The underscore is most definitely not allowed in Mathematica names, it has a specific and widely-used interpretation as a short form of the Blank symbol.
Oh, LaTeX formatting doesn't work hereabouts, but Mathematica code is plenty readable enough.
It seems that, when the function definition is being called in
Append[M,L2], L2 is calling M[2] in the older definition of M,
which clearly does not exist.
How can I make L use the newer, bigger version of M?
M is never getting updated here.
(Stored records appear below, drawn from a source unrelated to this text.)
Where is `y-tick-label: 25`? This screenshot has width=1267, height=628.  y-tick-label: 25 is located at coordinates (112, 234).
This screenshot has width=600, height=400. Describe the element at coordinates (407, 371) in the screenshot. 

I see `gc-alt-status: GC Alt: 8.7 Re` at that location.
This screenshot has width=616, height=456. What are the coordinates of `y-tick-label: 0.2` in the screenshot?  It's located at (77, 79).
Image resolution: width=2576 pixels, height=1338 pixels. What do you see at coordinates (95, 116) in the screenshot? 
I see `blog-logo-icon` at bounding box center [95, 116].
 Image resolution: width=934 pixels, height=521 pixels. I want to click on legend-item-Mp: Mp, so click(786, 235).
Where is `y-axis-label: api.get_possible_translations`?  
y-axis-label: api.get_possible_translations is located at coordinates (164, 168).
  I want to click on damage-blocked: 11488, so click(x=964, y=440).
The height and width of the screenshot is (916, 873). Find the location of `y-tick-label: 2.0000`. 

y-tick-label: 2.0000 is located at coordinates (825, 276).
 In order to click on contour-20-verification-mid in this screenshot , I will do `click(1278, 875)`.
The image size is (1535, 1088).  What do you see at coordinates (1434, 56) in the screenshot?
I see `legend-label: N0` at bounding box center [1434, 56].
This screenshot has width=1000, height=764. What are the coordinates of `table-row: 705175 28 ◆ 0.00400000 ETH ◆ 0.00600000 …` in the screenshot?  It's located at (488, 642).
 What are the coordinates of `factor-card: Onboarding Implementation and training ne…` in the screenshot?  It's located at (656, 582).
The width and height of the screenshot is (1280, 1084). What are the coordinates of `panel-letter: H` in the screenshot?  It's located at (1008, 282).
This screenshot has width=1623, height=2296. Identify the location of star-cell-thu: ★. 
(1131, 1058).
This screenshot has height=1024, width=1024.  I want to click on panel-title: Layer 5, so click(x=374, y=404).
Append does not modify the parameters you pass to it; it returns the concatenated value of the arrays.
So, the following code:
A={1,2,3}
B=Append[A,5]
Will end up with B={1,2,3,5} and A={1,2,3}. A is not modfied.
To analyse your output,
0.3 // Output of x0 = Input["Enter x0"]. Note that the assignment operator returns the the assignment value.
2 // Output of a= Input["a"]
{0.3} // Output of M = {x0}
0.42 // Output of Print[L[1]]
{0.3,0.42} // Output of Append[M, L[1]]. This is the *return value*, not the new value of M
{0.3} // Output of Print[M]
Part::partw: Part 2 of {0.3`} does not exist. >> // M has only one element, so M[[2]] doesn't make sense
Part::partw: Part 2 of {0.3`} does not exist. >> // ditto
{0.3, 2 (1 - {0.3}[[2]]) {0.3}[[2]]} (* Output of Append[M, L[2]]. Again, *not* the new value of M *)
{0.3} // Output of Print[M]
The simple fix here is to use M=Append[M, L[1]].
To do it in a single for loop:
xn=x0;
For[i = 0, i < n, i++,
M = Append[M, xn];
xn = A*xn (1 - xn)
];
A faster method would be to use NestList[a*#*(1-#)&, x0,n] as a variation of the method mentioned by Mark above.
Here, the expression a*#*(1-#)& is basically an anonymous function (# is its parameter, the & is a shorthand for enclosing it in Function[]). The NestList method takes a function as one argument and recursively applies it starting with x0, for n iterations.
Other minor question: What are the allowed names for functions and lists? Are underscores allowed in names?
No underscores, they're used for pattern matching. Otherwise a variable can contain alphabets and special characters (like theta and all), but no characters that have a meaning in mathematica (parentheses/braces/brackets, the at symbol, the hash symbol, an ampersand, a period, arithmetic symbols, underscores, etc). They may contain a dollar sign but preferably not start with one (these are usually reserved for system variables and all, though you can define a variable starting with a dollar sign without breaking anything).